3.2 Kritik dan Masukan


Saya sebagai penulis, menyadari bahwa makalah ini banyak sekali kesalahan
dan sangat jauh dari kesempurnaan.
Tentunya, penulis akan terus memperbaiki makalah dengan mengacu pada
sumber yang dapat dipertanggungjawabkan nantinya.

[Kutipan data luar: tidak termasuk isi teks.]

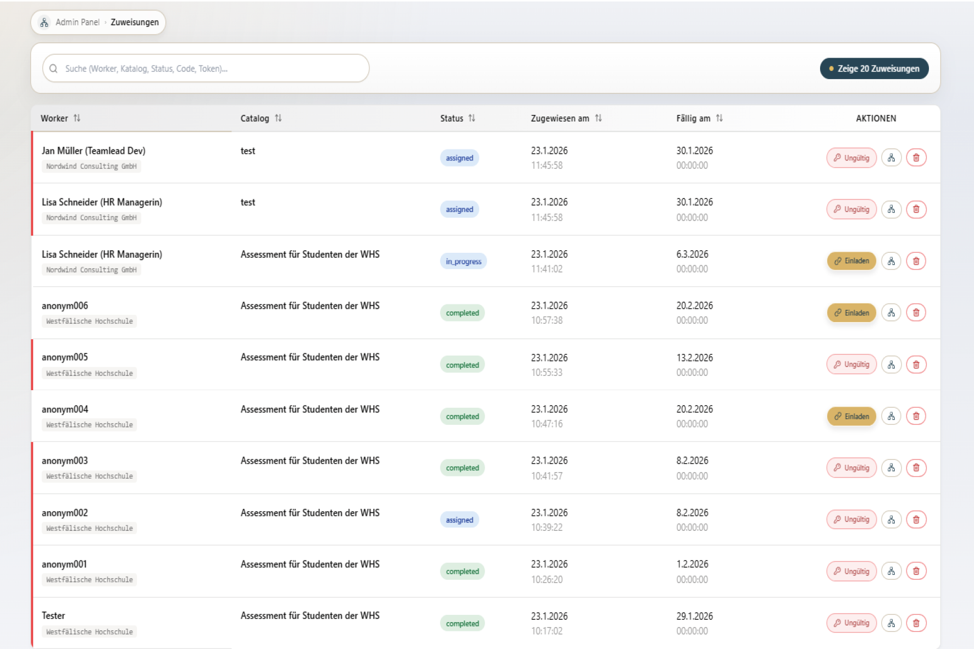Click Zeige 20 Zuweisungen badge
This screenshot has height=649, width=974.
coord(874,69)
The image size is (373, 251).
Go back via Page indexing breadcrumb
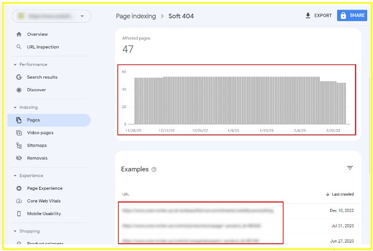tap(136, 16)
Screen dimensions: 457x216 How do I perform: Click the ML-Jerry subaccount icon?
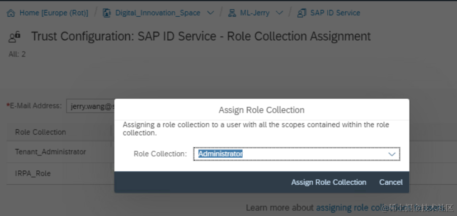click(x=232, y=13)
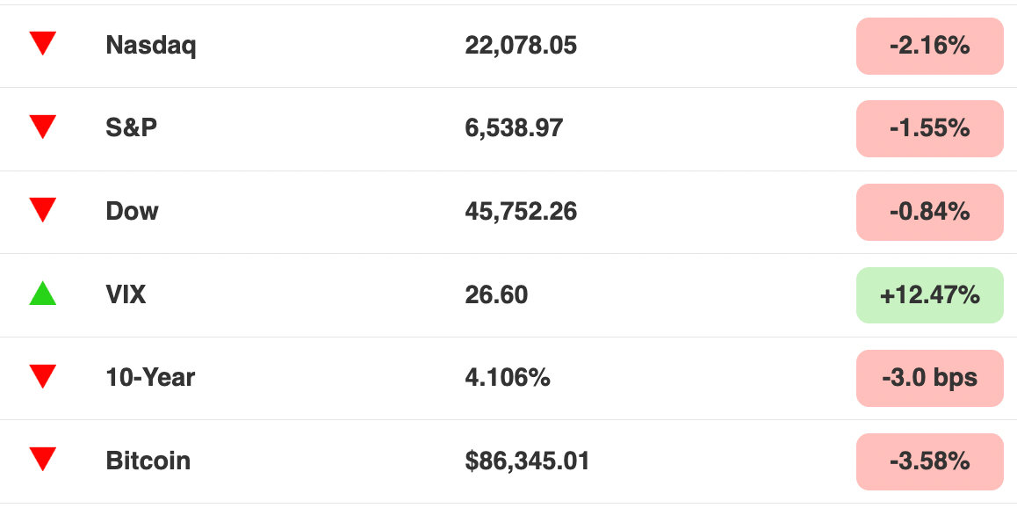1017x508 pixels.
Task: Click the red down arrow beside S&P
Action: pos(43,127)
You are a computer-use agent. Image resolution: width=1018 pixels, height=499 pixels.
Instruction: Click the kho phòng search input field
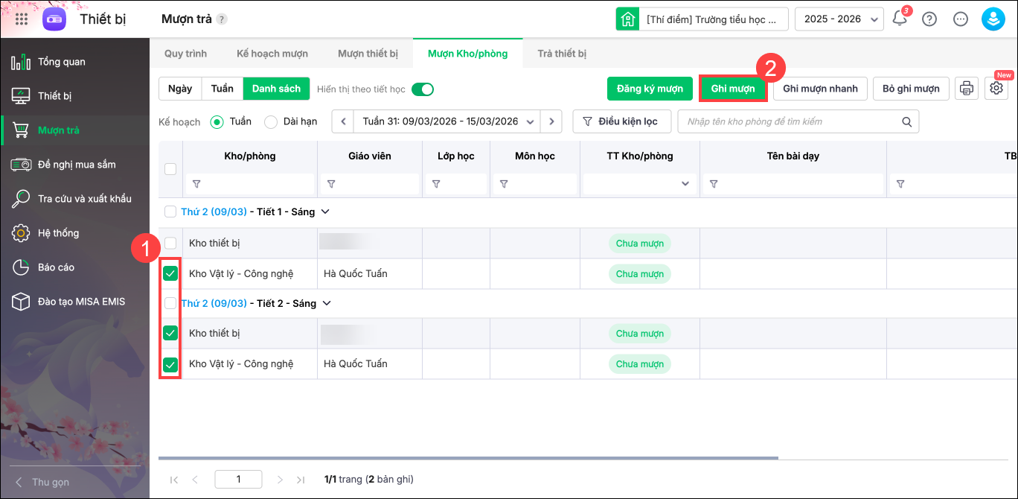tap(789, 121)
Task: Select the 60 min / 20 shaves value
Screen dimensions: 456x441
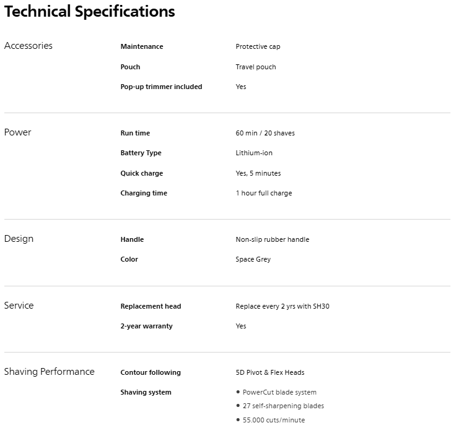Action: click(x=265, y=133)
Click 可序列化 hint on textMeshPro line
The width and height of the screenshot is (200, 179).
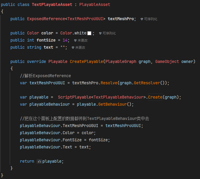coord(150,19)
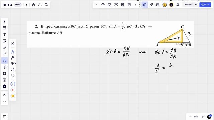Click the Present button
The image size is (214, 120).
click(x=188, y=5)
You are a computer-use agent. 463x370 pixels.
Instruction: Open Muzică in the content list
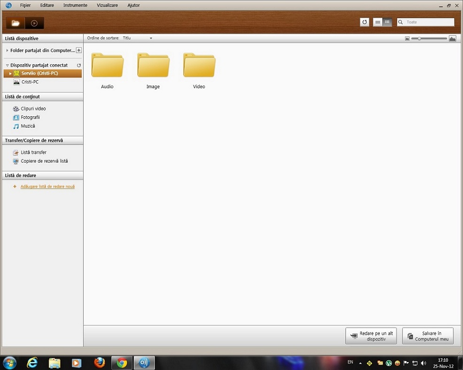pyautogui.click(x=28, y=126)
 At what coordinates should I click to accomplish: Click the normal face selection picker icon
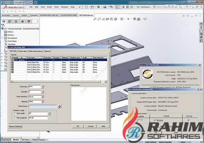coord(59,107)
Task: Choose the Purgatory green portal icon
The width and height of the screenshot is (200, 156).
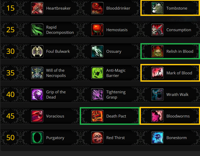Action: click(x=37, y=138)
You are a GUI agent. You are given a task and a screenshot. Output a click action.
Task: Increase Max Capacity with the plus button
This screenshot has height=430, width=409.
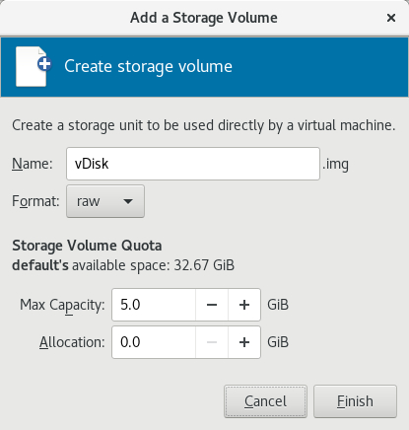tap(244, 305)
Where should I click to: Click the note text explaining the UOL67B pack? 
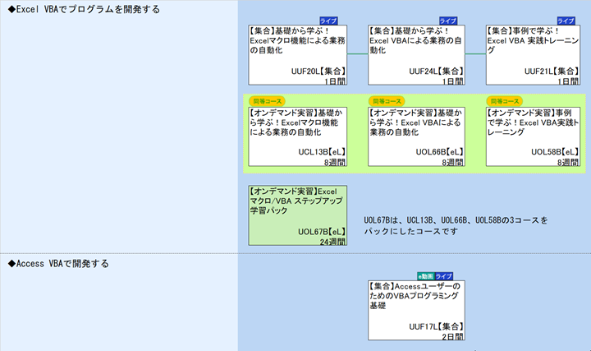point(455,226)
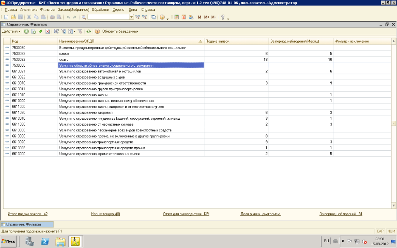Click the M+ memory add button
Image resolution: width=397 pixels, height=248 pixels.
pos(206,17)
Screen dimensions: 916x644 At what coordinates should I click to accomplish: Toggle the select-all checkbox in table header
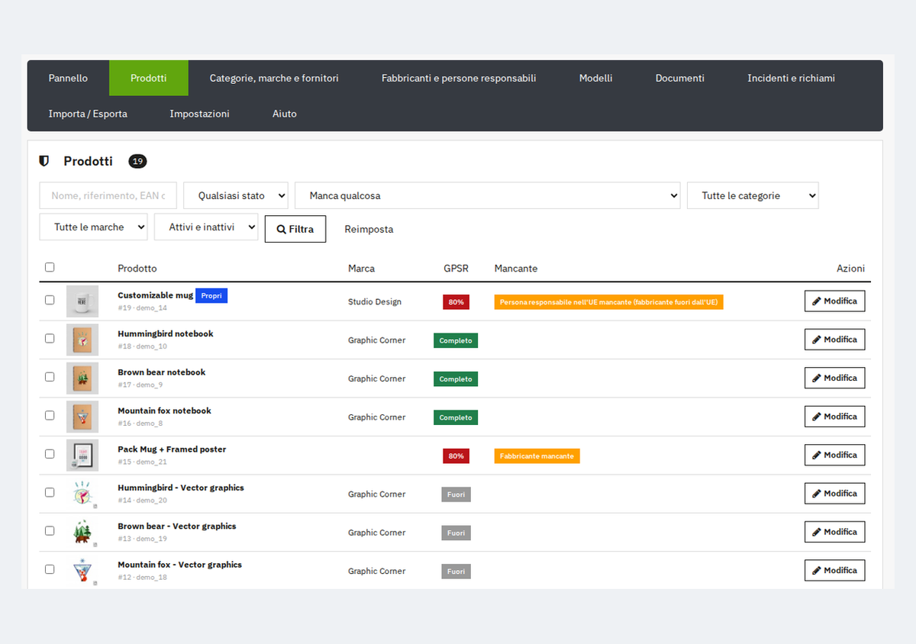point(50,267)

Oleh karena itu, penulis sangat mengharapkan kritik dan saran tentang
pembahasan makalah diatas.

3.3 Penutup
Dengan demikian, mungkin hanya ini yang dapat kami sampaikan, kami
mohon maaf kepada para pembaca terutama kepada guru pembimbing dan
teman-teman semua, apabila ada kesalahan penulisan kata dan
ketidaksesuaian materi pada makalah yang telah kami susun. Kami juga
berharap kepada guru pembimbing dan teman-teman semua akan kritik dan
saran agar kekurangan dalam makalah ini dapat diperbaiki dan menjadi lebih
sempurna untuk proses penambahan wawasan bagi kita semua.